Lot’s wife, poor lady, just wants one backward glance. Can’t shake the feeling that this moment is a teensy bit like the modern selfie. The backward glance, the being frozen into a pillar of salt, I’m not trying to draw a metaphor. I’m just thinking there’s something about the posture that is awfully recognizable. You hold up your selfie stick (you, because I don’t have one) and look up ready to capture the moment, and behind you Sodom is burning up with fire. It’s too late, then, to get any farther away. You are frozen on Instagram forever.

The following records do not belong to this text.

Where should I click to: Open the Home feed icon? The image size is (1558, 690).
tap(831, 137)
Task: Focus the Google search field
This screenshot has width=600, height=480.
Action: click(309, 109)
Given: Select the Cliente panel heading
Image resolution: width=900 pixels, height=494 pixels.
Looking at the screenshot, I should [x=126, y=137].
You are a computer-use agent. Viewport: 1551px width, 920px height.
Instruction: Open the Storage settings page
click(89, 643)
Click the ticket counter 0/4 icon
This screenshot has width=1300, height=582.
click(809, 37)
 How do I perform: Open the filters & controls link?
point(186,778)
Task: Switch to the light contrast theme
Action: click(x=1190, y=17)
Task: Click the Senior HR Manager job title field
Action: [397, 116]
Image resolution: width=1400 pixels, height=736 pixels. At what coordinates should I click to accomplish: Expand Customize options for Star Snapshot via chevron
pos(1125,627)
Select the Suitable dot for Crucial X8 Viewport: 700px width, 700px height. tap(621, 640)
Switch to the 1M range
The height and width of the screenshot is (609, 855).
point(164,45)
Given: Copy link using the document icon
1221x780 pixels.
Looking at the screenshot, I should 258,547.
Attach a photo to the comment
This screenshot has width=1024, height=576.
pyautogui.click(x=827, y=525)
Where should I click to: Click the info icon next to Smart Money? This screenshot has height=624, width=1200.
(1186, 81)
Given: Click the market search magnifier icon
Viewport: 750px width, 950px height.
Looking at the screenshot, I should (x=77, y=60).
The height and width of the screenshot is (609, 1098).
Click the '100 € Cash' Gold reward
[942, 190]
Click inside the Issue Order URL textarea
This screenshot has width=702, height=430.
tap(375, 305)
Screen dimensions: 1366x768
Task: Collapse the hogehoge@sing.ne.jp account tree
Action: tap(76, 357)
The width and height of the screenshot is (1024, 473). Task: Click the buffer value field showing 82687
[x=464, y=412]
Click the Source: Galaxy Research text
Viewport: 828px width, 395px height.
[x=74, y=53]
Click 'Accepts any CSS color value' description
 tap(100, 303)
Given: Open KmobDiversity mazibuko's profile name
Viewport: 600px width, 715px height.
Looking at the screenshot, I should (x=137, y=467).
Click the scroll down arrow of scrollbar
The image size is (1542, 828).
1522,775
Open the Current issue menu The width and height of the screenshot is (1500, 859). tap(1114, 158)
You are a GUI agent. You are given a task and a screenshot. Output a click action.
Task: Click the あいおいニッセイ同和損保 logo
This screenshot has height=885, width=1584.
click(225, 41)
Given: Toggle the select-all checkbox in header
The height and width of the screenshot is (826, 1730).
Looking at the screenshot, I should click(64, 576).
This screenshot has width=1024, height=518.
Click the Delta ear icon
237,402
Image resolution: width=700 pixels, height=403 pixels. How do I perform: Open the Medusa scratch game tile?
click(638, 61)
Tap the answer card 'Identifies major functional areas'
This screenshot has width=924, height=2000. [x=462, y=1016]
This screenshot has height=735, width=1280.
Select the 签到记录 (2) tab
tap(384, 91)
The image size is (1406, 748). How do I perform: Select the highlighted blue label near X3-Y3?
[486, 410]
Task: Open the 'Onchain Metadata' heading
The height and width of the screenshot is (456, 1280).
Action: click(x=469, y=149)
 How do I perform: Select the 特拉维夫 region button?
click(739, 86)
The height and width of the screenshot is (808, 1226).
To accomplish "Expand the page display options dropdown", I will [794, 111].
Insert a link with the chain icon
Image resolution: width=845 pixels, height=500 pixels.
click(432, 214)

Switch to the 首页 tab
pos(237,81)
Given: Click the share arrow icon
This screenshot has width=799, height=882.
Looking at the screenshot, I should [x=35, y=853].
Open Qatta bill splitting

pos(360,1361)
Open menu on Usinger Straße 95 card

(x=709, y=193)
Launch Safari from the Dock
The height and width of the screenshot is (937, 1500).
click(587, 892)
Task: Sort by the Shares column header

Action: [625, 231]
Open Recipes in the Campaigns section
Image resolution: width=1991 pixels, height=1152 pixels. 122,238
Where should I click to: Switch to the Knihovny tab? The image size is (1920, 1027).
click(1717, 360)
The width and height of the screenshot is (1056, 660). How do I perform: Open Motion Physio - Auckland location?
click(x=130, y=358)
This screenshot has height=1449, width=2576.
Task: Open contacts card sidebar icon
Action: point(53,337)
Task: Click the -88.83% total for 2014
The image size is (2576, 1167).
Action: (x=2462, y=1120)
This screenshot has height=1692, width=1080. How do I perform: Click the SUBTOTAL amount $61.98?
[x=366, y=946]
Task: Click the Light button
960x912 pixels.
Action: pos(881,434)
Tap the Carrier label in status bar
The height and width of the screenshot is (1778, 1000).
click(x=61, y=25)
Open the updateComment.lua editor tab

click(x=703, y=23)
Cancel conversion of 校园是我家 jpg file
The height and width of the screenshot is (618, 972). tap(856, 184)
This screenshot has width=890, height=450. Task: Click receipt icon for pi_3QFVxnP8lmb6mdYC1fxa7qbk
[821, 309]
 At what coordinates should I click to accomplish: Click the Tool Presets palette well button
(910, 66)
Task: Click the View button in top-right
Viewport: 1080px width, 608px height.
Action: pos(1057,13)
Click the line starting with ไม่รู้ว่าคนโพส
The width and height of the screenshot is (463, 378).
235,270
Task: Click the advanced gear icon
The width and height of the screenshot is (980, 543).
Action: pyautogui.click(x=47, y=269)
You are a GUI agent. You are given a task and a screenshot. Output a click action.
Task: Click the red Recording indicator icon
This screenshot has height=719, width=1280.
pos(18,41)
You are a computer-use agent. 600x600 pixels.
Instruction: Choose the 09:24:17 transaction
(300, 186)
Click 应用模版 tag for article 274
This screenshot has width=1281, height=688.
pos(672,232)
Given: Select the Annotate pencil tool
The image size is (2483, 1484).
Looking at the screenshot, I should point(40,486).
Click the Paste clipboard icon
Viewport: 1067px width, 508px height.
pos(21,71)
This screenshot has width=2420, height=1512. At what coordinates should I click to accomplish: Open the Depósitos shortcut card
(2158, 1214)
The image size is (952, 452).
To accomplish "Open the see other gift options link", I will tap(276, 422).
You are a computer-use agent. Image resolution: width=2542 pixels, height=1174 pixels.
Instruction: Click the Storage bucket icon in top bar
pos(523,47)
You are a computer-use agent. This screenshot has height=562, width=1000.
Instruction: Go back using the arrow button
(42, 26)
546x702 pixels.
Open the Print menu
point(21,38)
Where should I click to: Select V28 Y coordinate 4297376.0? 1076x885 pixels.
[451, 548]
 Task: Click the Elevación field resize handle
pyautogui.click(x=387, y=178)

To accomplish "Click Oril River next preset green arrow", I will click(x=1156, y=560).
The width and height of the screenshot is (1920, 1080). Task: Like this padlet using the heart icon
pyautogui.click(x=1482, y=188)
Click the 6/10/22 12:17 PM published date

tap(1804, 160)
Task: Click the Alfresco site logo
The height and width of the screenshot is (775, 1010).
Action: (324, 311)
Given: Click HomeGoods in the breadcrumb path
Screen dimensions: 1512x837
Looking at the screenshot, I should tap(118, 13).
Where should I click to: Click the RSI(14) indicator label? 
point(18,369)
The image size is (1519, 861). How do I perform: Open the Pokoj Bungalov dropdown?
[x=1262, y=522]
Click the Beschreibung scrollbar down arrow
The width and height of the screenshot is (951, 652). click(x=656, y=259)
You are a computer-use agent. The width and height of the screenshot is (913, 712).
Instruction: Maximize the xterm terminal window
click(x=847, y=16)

And then the incest. There it is. And yet Lot is counted as righteous. It’s a mistake to think that everything recorded in the bible, word by word, is being held up as a good choice for all. Incest, drunkenness, clinging to sin, looking back in sadness–all of those are not ok. But neither is it right to elevate yourself and try to say, ‘I would have done better.’

Every day I am Lot’s wife, frozen in grief that God has pulled me away from the comfort and ease of human wickedness. I’m not trying to be good. I’m not trying to make good and wise decisions. I’m not even thinking in those categories. I am only trying to get through each day without too much discomfort to myself. But God, who is not enough interested in my comfort, not only picks me up and hustles me away from the destructive power of sin, he implants in me the Holy Spirit, who takes up bashing away at my insides, trying to make a more comfortable place for himself. And sometimes the Holy Spirit can be pushy and domineering, like the two Angels of the Lord.

We like to think that we’d be Abraham, standing afar up on the mountain, conversing with the Almighty, pleading with him to spare the righteous, if there are any. And maybe, on a really good day, some of us are. But there are a lot more of us on the plain, being pulled catastrophically to safety, trying to snap pictures of the drama with our phones, poised for a salt encrusted selfie, ready to embarrass ourselves every step of the way.

Happy Sunday. Go to church, for heaven’s, sake. It’s the safest place to be.